Open-Air-Kino zwischen den Kirchen erfreut besonders ältere Filmfreunde - Familie Kese verpasst keinen „Filmriss"-Abend in Kamen

Keine freien Stühle beim Open-Air-Kino

Katja Burgerneister

Kamen. Grenzgänge gab es am Freitag nicht nur auf der Großbildleinwand beim Open-Air-Kino. Mancher geriet auch ganz real an seine Grenzen. Die engen Stufen im Turm der Pauluskirche schlugen zumindest drei der gut 70 Besucher im Vorfeld des traditionellen Sommerkinos in die Flucht statt in ungeahnte Höhen. Die übrigen genossen bei den Kirchturmführungen der Stadtführergilde ungeahnte Aus- und Einsichten.

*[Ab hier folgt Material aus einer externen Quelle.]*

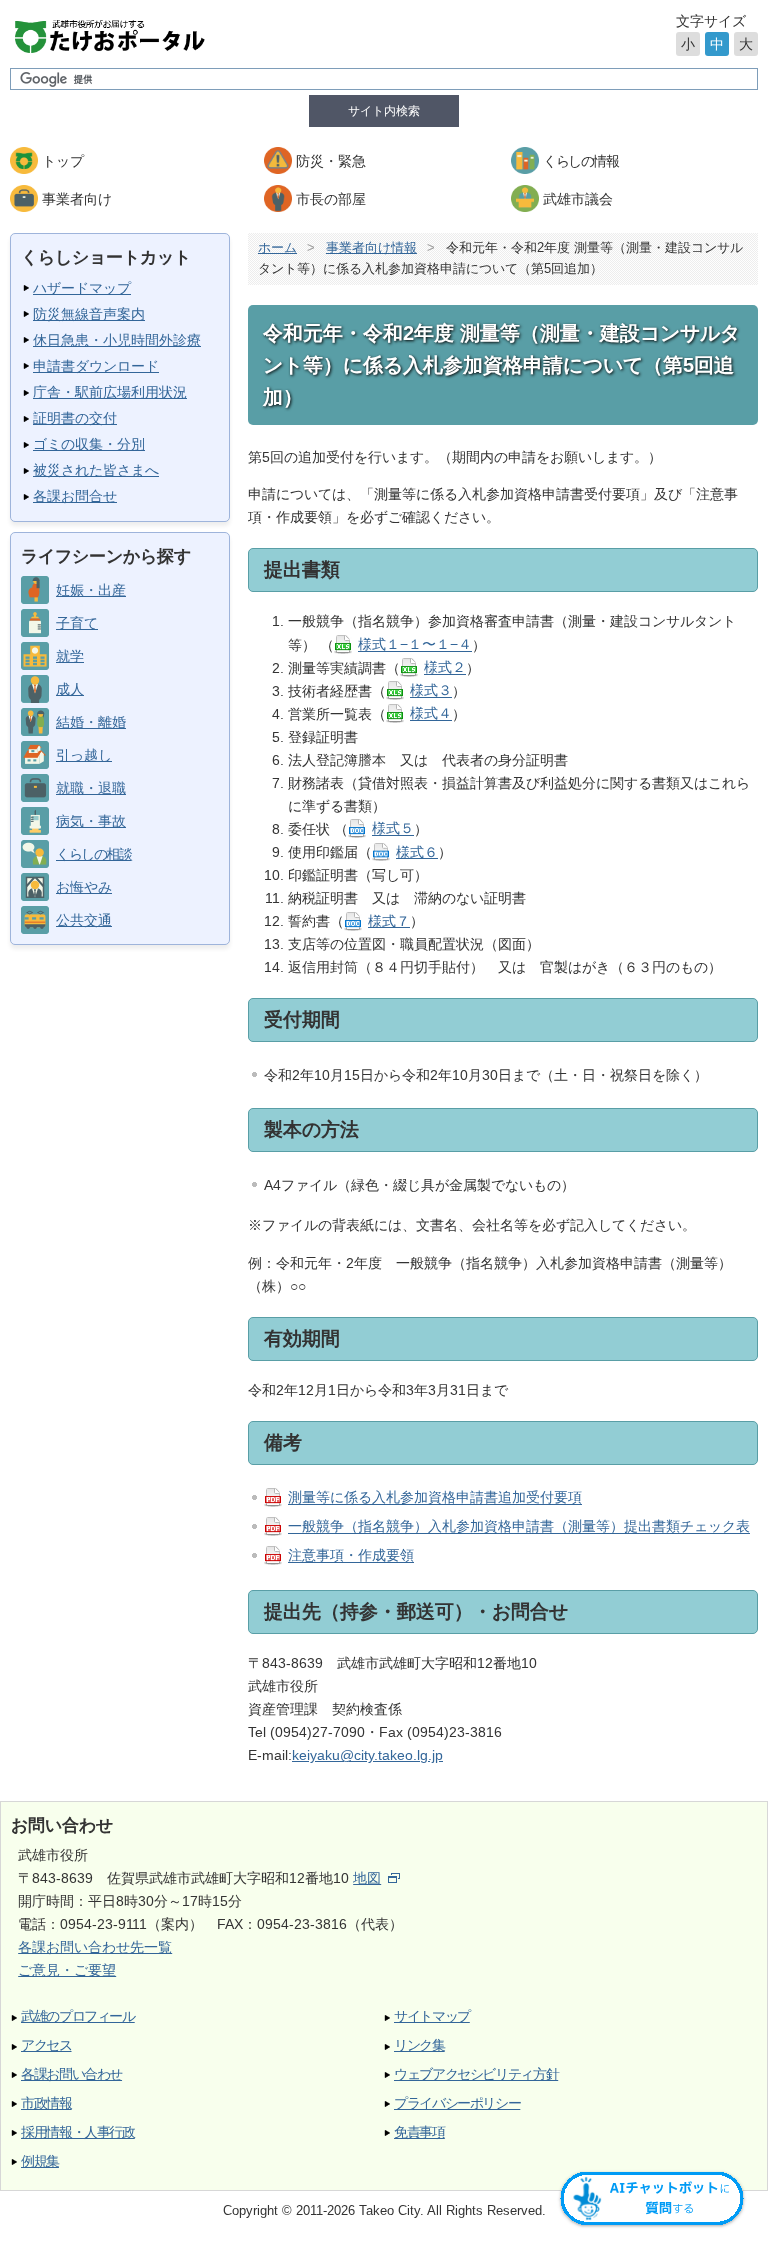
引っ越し (84, 755)
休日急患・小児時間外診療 (117, 340)
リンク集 (419, 2045)
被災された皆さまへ (96, 470)
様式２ (445, 668)
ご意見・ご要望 (67, 1970)
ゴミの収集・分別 (89, 444)
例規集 (40, 2161)
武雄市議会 (578, 199)
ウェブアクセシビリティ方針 (476, 2074)
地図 (367, 1878)
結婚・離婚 (91, 722)
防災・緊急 (331, 161)
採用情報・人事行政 (78, 2132)
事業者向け (77, 199)
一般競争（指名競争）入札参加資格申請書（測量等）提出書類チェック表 (519, 1527)
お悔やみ (84, 887)
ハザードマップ (82, 288)
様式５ (393, 829)
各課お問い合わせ (71, 2074)
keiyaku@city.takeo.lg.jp (367, 1755)
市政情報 (46, 2103)
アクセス (46, 2045)
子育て (77, 623)
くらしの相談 (93, 854)
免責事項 (419, 2132)
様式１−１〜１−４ (415, 645)
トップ (63, 161)
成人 (70, 689)
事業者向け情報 (371, 247)
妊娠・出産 (91, 590)
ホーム (277, 247)
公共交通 (84, 920)
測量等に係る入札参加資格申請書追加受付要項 (435, 1498)
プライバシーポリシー (457, 2103)
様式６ (417, 852)
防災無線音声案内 (89, 314)
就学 (70, 656)
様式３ (431, 691)
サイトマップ (432, 2016)
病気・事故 (91, 821)
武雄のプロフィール (78, 2016)
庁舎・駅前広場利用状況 (110, 392)
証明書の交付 (75, 418)
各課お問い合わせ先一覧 (95, 1947)
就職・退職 (91, 788)
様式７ (389, 921)
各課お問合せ (75, 496)
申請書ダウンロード (96, 366)
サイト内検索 (384, 111)
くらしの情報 (580, 161)
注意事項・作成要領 (351, 1556)
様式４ (431, 714)
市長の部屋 (331, 199)
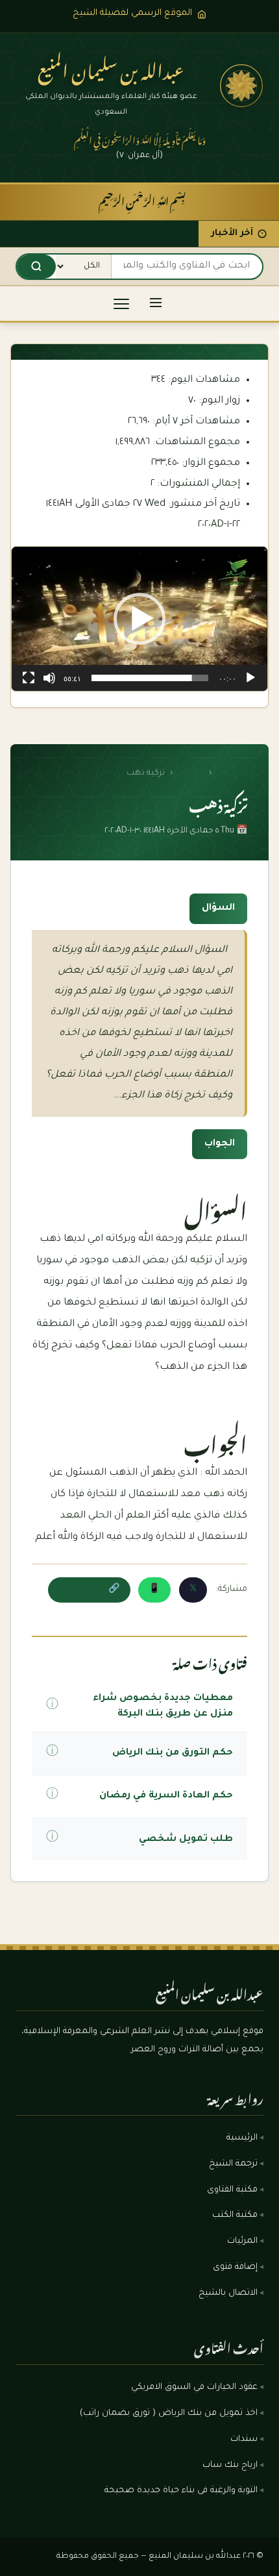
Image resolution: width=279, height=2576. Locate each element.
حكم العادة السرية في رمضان (166, 1796)
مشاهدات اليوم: (202, 380)
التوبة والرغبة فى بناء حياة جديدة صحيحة (181, 2490)
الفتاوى (191, 773)
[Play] (250, 677)
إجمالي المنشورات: (197, 484)
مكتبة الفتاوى (232, 2190)
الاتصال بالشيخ (228, 2293)
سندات (244, 2439)
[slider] (149, 678)
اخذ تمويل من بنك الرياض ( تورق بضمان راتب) (169, 2413)
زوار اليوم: (218, 400)
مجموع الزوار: (209, 463)
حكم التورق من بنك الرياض (172, 1753)
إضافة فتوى (235, 2267)
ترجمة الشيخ (233, 2164)
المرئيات (242, 2241)
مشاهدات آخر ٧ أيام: (195, 421)
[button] (139, 619)
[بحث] (36, 267)
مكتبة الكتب (235, 2215)
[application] (139, 618)
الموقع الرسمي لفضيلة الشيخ (132, 13)
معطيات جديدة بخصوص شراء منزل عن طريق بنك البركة (162, 1706)
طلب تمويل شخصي (186, 1839)
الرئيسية (232, 773)
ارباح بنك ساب (230, 2465)
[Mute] (49, 677)
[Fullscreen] (28, 677)
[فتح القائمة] (156, 303)
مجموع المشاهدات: (195, 442)
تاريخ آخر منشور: (202, 504)
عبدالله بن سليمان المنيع (111, 67)
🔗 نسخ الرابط (89, 1589)
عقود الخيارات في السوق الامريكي (194, 2387)
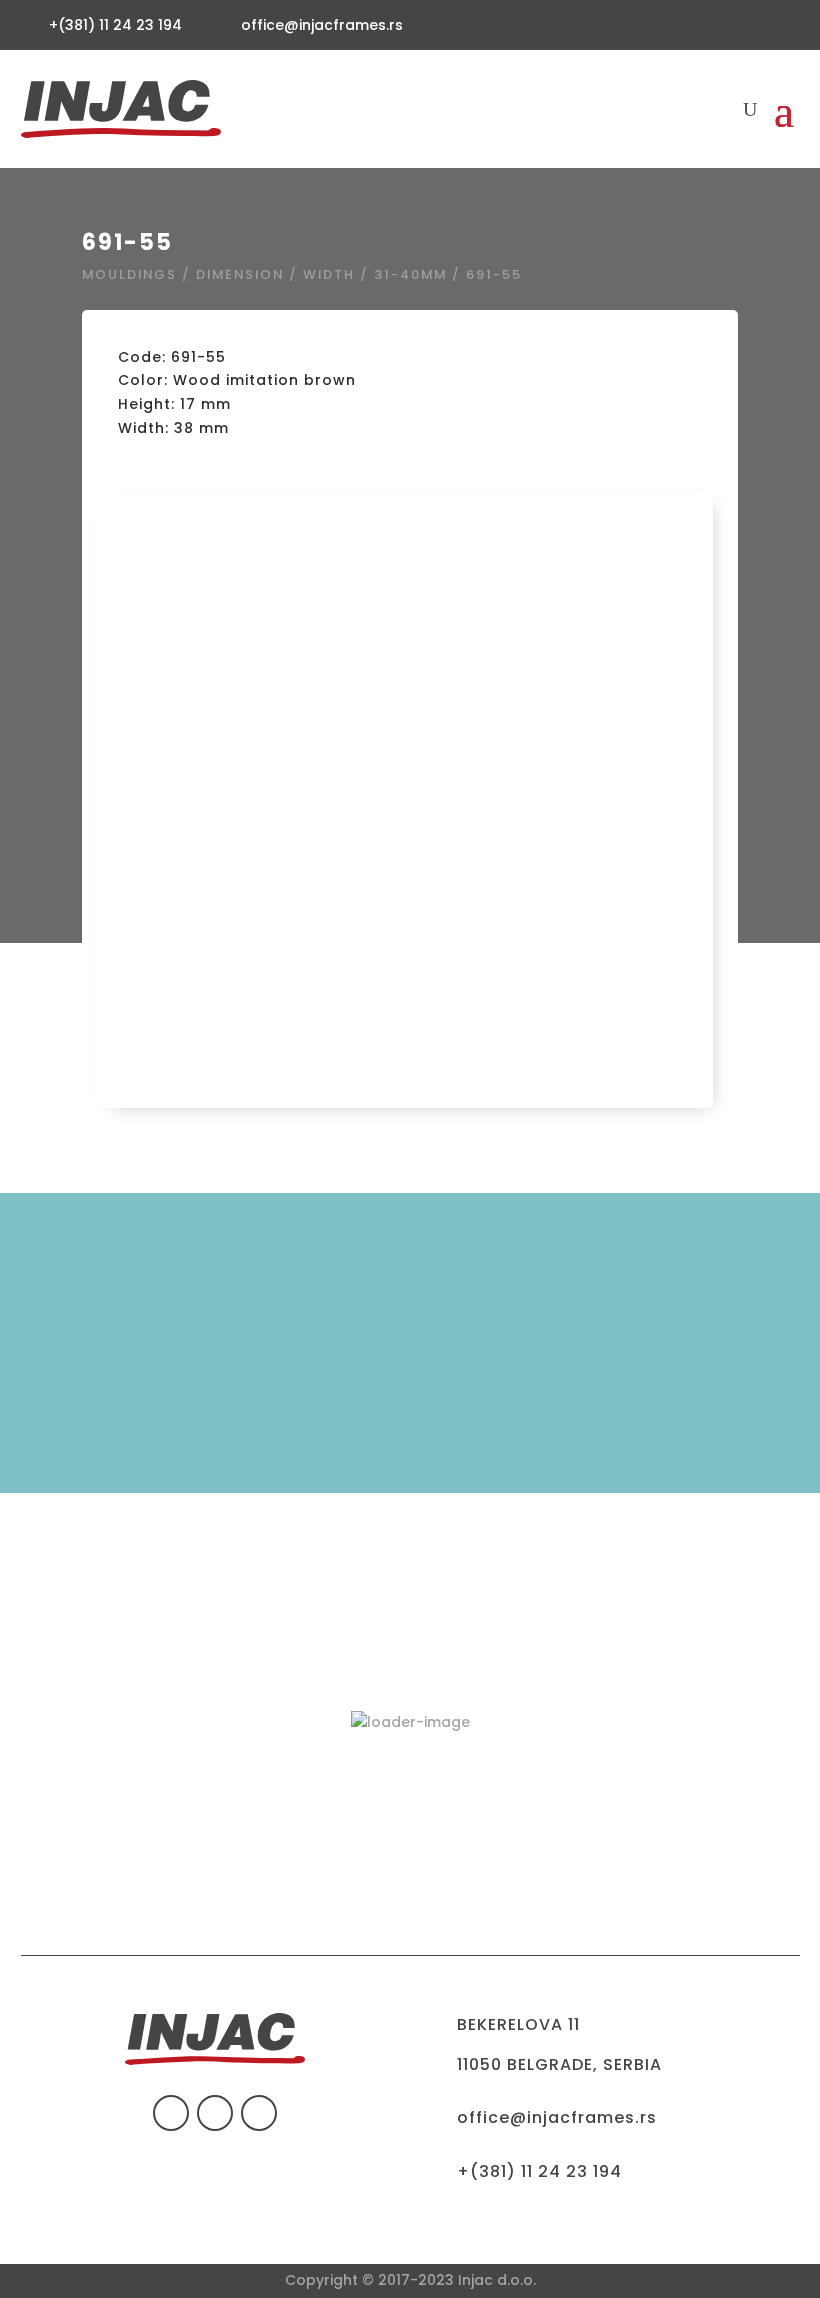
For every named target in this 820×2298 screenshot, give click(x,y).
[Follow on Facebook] (171, 2113)
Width (329, 274)
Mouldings (129, 274)
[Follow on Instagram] (259, 2113)
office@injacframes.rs (322, 25)
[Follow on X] (215, 2113)
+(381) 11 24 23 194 (539, 2171)
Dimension (240, 274)
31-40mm (410, 274)
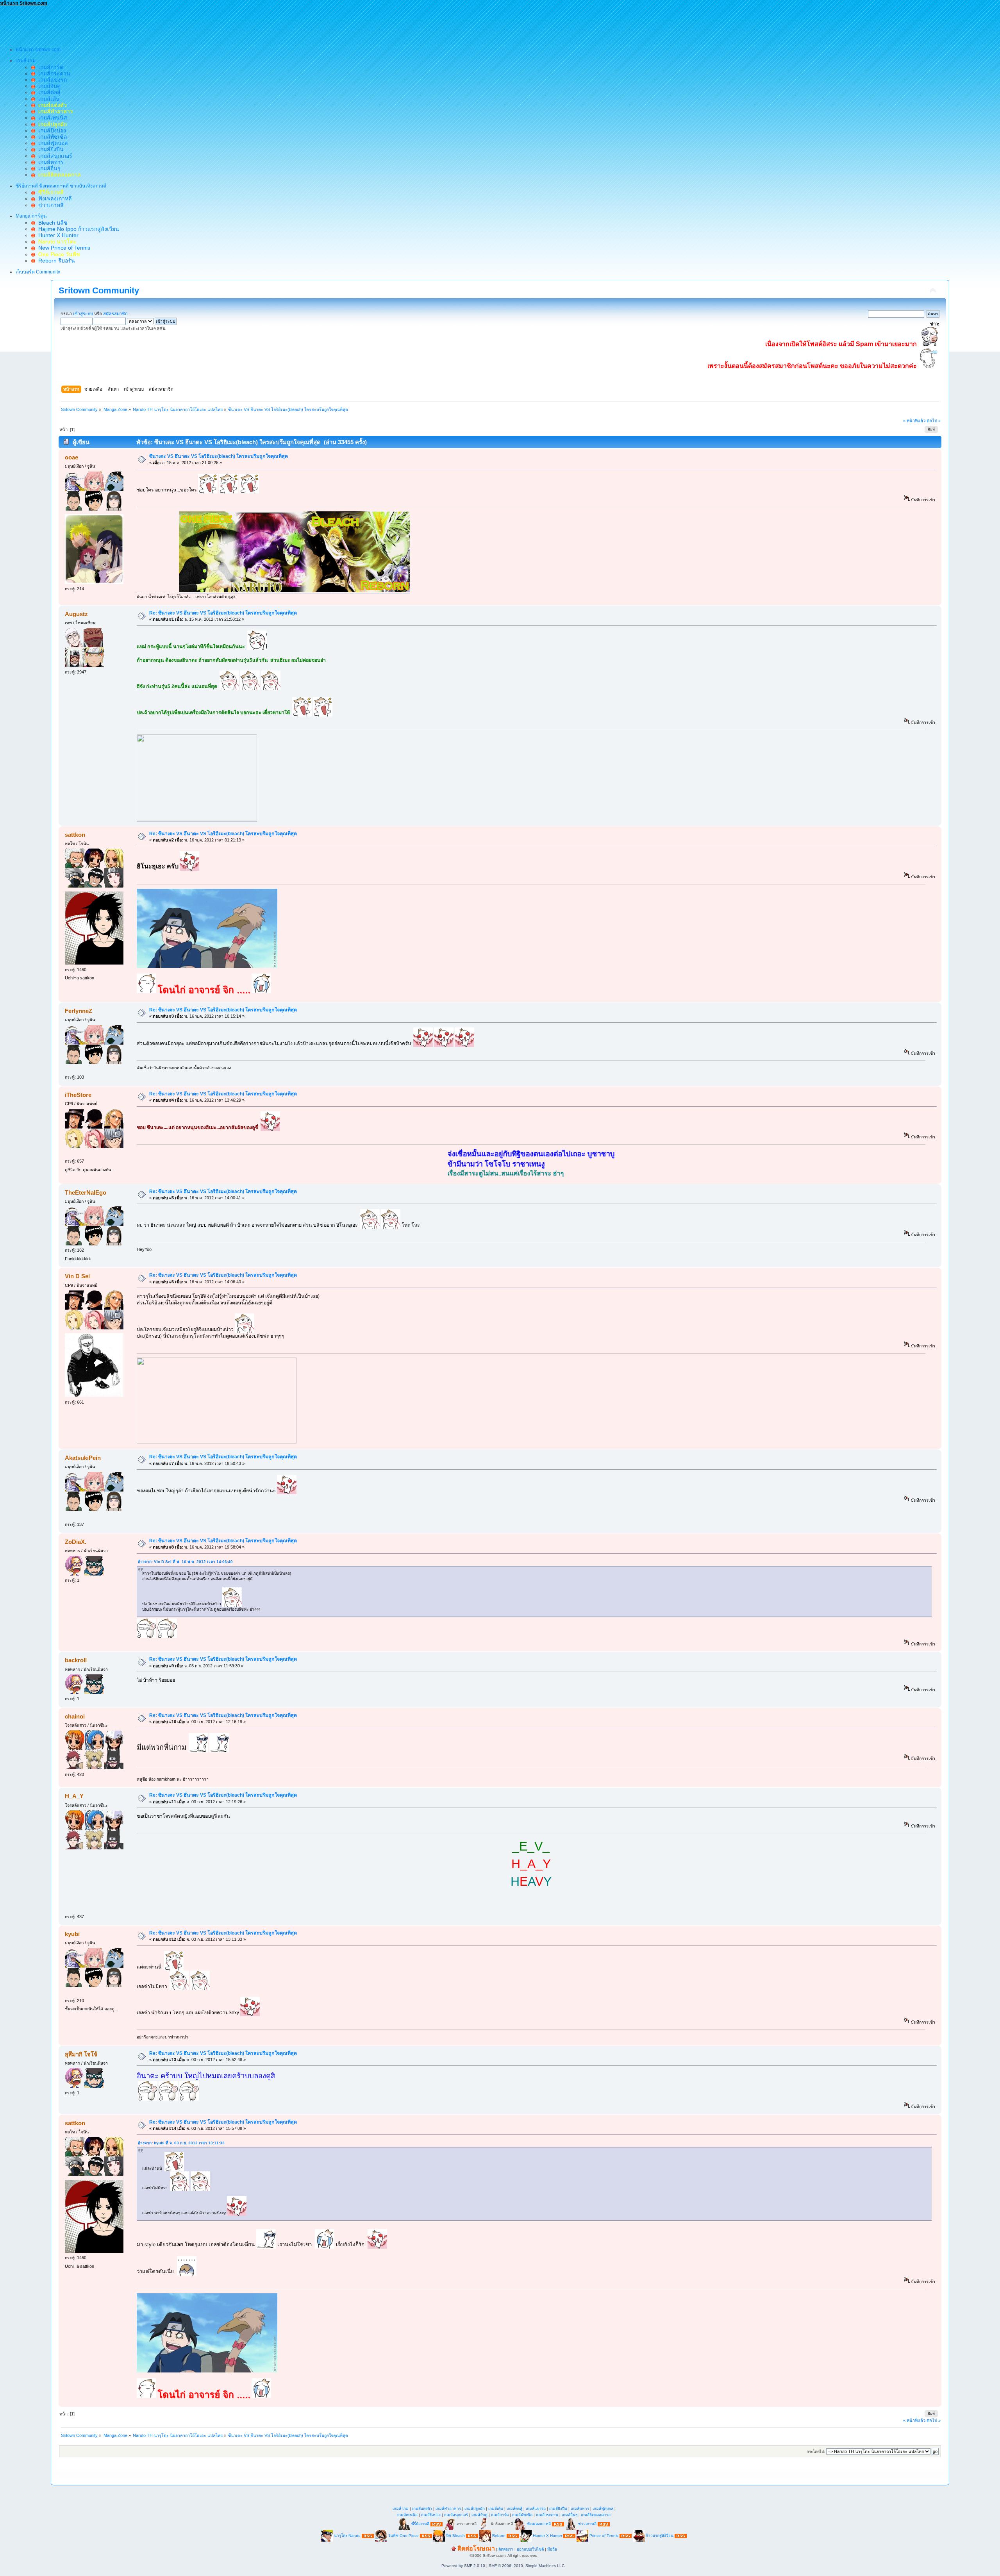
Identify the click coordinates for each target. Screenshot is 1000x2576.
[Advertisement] (142, 23)
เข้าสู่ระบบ (83, 313)
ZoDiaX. (75, 1541)
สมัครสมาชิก (115, 313)
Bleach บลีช (51, 223)
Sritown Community (99, 290)
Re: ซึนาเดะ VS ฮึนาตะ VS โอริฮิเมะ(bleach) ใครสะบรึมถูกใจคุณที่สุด (223, 613)
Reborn (498, 2535)
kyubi (72, 1934)
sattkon (75, 834)
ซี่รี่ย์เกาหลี (420, 2524)
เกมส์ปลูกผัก (474, 2508)
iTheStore (78, 1094)
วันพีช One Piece (404, 2535)
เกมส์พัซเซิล (51, 137)
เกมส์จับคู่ (48, 86)
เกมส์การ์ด (49, 67)
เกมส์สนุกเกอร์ (53, 156)
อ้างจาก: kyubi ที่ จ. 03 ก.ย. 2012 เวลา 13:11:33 (181, 2143)
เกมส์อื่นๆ (48, 168)
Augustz (76, 614)
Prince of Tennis (603, 2535)
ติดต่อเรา (505, 2549)
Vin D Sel (77, 1276)
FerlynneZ (78, 1011)
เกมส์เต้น (47, 99)
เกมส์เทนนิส (51, 117)
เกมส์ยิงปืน (49, 149)
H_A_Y (74, 1796)
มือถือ (552, 2549)
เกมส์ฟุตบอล (51, 143)
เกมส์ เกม (401, 2508)
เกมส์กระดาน (52, 73)
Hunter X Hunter (57, 235)
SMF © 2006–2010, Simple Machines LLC (526, 2565)
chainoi (75, 1716)
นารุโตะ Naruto (347, 2535)
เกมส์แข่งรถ (51, 80)
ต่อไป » (934, 420)
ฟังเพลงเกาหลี (53, 198)
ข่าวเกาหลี (49, 205)
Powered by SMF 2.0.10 (463, 2565)
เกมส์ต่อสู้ (48, 92)
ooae (71, 457)
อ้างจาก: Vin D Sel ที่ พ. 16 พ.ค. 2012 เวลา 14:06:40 (185, 1562)
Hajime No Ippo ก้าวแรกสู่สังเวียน (77, 229)
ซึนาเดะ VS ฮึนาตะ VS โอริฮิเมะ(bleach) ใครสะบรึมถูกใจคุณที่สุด (218, 456)
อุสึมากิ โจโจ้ (81, 2054)
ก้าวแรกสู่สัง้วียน (659, 2535)
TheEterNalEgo (85, 1192)
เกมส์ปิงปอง (50, 130)
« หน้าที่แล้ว (914, 420)
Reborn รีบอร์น (55, 260)
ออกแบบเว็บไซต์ (530, 2549)
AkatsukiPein (83, 1457)
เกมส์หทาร (49, 162)
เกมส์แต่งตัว (422, 2508)
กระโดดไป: (816, 2451)
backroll (76, 1660)
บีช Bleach (455, 2535)
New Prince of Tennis (62, 248)
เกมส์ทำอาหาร (448, 2508)
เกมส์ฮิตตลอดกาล (596, 2515)
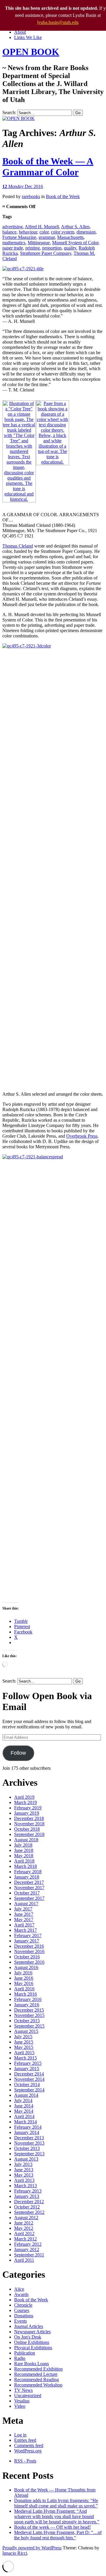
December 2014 (29, 2073)
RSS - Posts (25, 2460)
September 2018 (29, 1834)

Wie wenig später Jack Nicholson und Morgan Freeman auf der Leinwand. Mit Einbruch der Dämmerung gingen die beiden nicht nur äußerlich gegensätzlichen Filmstars mit einer „Löffelliste" gegen den Krebs-Tod an. Bei Fallschirmsprüngen, Mount-Everest-Besteigungen, auf Großwildjagd oder am Taj Mahal entdeckten sie vor den Augen der Zuschauer auf voll besetzten Stuhlreihen mehr als nur komische Momente und den Sinn des Lebens. Ganz getreu dem Titel „Das Beste kommt zum Schluss".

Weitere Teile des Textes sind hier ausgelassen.